# It worth the money to take these tests???



## dvjorge (Feb 12, 2010)

Guys,
I found Quest Diagnostic in my area has these two tests to detect Graves disease. TSI and TBII. If one of these test is positive, it confirms Graves and I can speak with my Dr to get RAI. The first test is $ 345.00 and the second $174.05 I have to pay them since my new insurance don't cover preconditions. But anyway, clarify me.. Does Graves have a cure??? It is a good idea to try the medication first if Graves is confirmed??? I don't believe my case is a thyroid toxic state by any medication since it started in 2008 and is still here. I got a sonogram in 2008 and didn't show anything. If Graves is confirmed, could be a good idea to get a permanent solution and avoid to take Methimazole for long time.

Thanks one more time for your time and patience.
Jorge.


----------



## Andros (Aug 26, 2009)

dvjorge said:


> Guys,
> I found Quest Diagnostic in my area has these two tests to detect Graves disease. TSI and TBII. If one of these test is positive, it confirms Graves and I can speak with my Dr to get RAI. The first test is $ 345.00 and the second $174.05 I have to pay them since my new insurance don't cover preconditions. But anyway, clarify me.. Does Graves have a cure??? It is a good idea to try the medication first if Graves is confirmed??? I don't believe my case is a thyroid toxic state by any medication since it started in 2008 and is still here. I got a sonogram in 2008 and didn't show anything. If Graves is confirmed, could be a good idea to get a permanent solution and avoid to take Methimazole for long time.
> 
> Thanks one more time for your time and patience.
> Jorge.


Did you tell these folks you have no insurance? I would talk to the finance mgr. to try to get the price down a bit and of course, opt for the less expensive test. Which one would that be?

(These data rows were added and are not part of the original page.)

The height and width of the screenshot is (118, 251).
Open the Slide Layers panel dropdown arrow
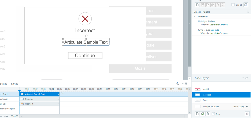click(243, 78)
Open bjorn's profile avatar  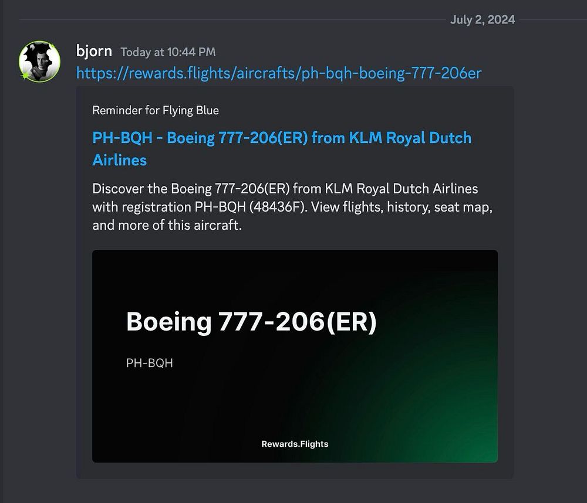coord(40,61)
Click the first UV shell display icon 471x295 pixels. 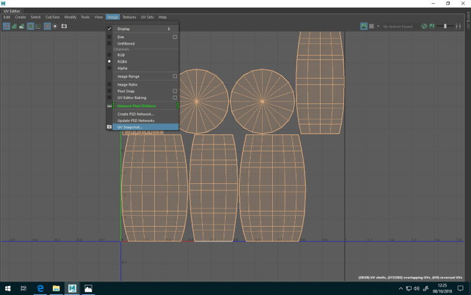6,26
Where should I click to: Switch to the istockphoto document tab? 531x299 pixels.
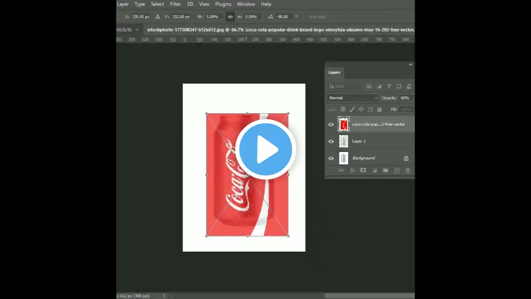click(249, 29)
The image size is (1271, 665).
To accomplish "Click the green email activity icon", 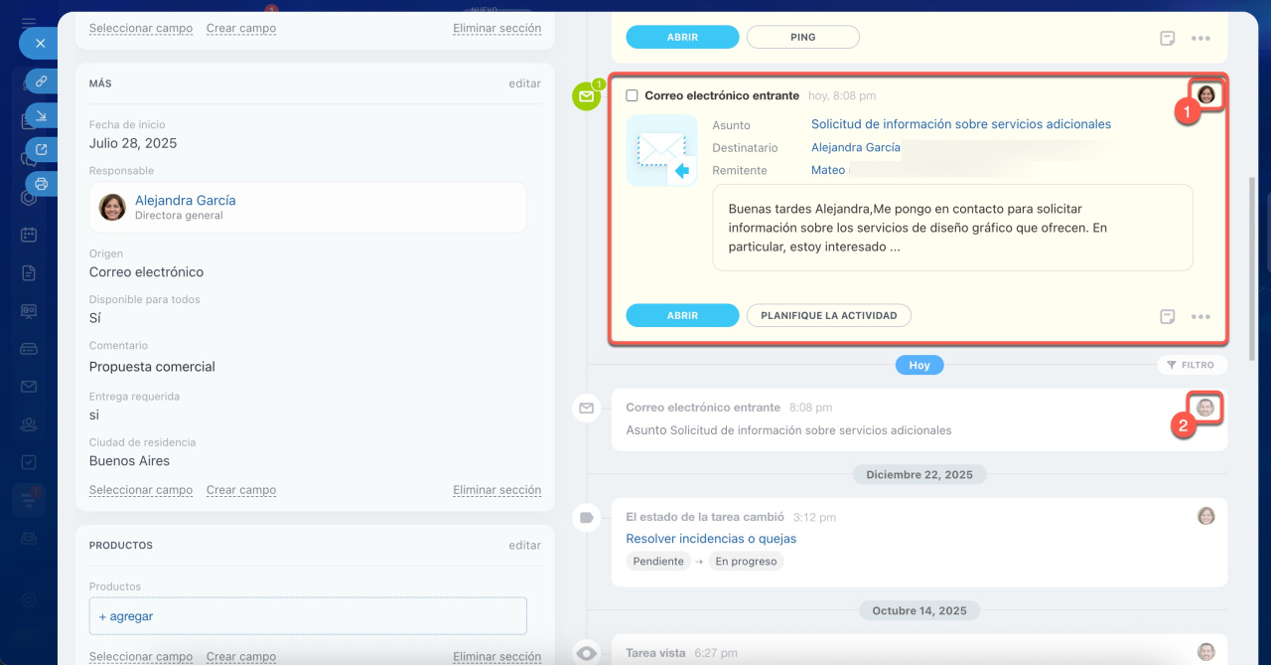I will click(x=587, y=96).
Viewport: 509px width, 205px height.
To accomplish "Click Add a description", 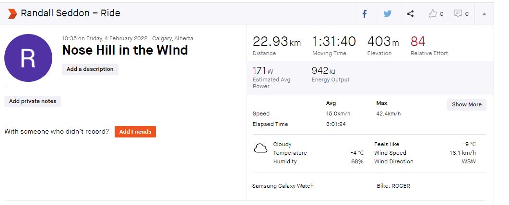I will click(x=90, y=69).
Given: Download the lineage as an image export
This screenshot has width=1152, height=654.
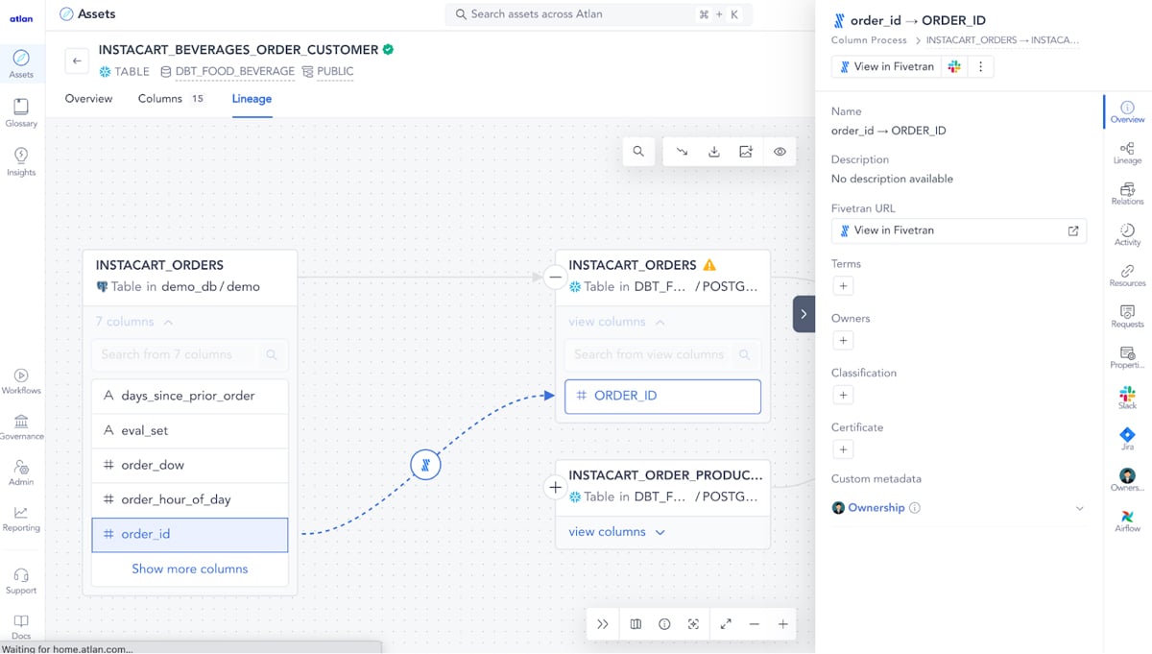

Long term use of antithyroid med can damage the liver not to mention that you are always miserable and never feel good anyway.

The decision must be yours but we will provide information to you.

Glad you are taking charge here with your health care.


----------



## Lovlkn (Dec 20, 2009)

I'd spring for the TSI just to know. The TBII isn't as important in diagnosis.


----------